India's pharmaceutical industry has minted plenty of billionaires and Sun Pharmaceutical founder Dilip Shanghvi is among those. But with his company set to take over Ranbaxy Laboratories, Shanghvi will become the richest man in India.

That is according to the calculations of the Times of India, which says that with his 63% ownership of Ranbaxy, Sun and the separate R&D operation, Sun Pharma Advanced Research, he has a worth of about Rs 1.46 lakh crore ($23.42 billion). That will move him past Mukesh Ambani, who controls Indian energy company, Reliance Industries, whose market holdings add up to Rs 1.32 lakh crore ($21.2 billion), the newspaper figured. Bloomberg has placed Ambani 33 on its list of richest people in the world.

The combo with Ranbaxy will make Sun a significant force in the world market by any number of measures. It will be India's largest drugmaker, the largest Indian drugmaker selling into the U.S. market and the fifth-largest generic company globally with combined sales of $4.2 billion. That compares to Teva Pharmaceutical Industries ($TEVA), which claims the title of largest generics maker in the world, and last year had revenues of $20.3 billion.

One reason for Shanghvi's current spot at the top of the list is the soaring value of Sun shares, which are up 50% for the year. Of course, paper holdings are constantly changing and how well his shares perform going forward will depend on how well he executes with Ranbaxy. And that means turning around Ranbaxy's issues with the FDA, which he has pledged to do.
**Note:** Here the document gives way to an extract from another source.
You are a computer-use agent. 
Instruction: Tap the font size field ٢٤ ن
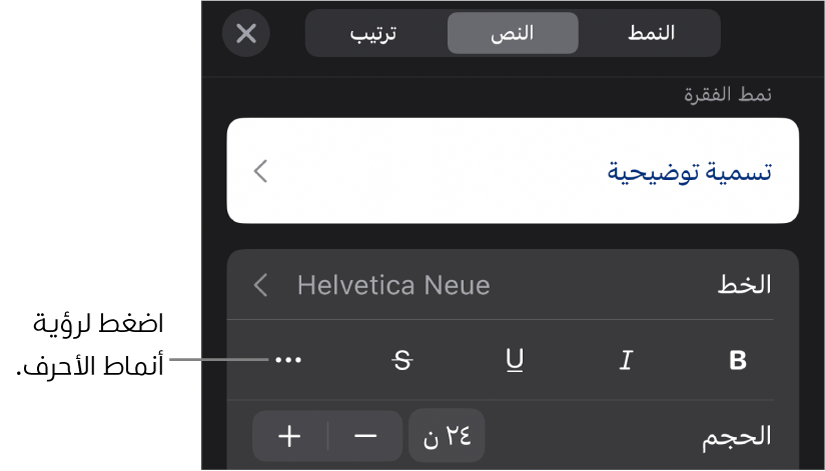446,436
Four of Ranbaxy's 5 manufacturing plants, all in India, are currently banned from selling into the U.S. and operate under a consent decree. Only is Ranbaxy's Ohm Laboratories plant in New Jersey currently able to provide drugs to the U.S., the largest market for both Ranbaxy and Sun. Those limitations recently led the FDA to strip Ranbaxy of its first-to-file right to produce a generic of AstraZeneca's ($AZN) blockbuster heartburn med Nexium, as well as Roche's ($RHHBY) antiviral Valcyte, which returned Ranbaxy earnings to a loss in the last quarter.
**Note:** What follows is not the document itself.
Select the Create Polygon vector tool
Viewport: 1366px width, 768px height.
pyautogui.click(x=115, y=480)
But Shanghvi, who started Sun in 1982 with an investment of a couple of hundred dollars, has been a savvy operator. He has done more than a dozen deals in the last 15 years or so to build Sun into a major player, including a protracted wrestling match with Israeli drugmaker Taro Pharmaceuticals to get control of it. Several years ago, he set his sights on getting a bigger piece of the U.S. market and many observers thought that meant buying a U.S. company. But with the all-stock deal for Ranbaxy, he will get a much bigger slice of the American pharma pie at a very cheap price, the kind of dealing from which billionaires are made.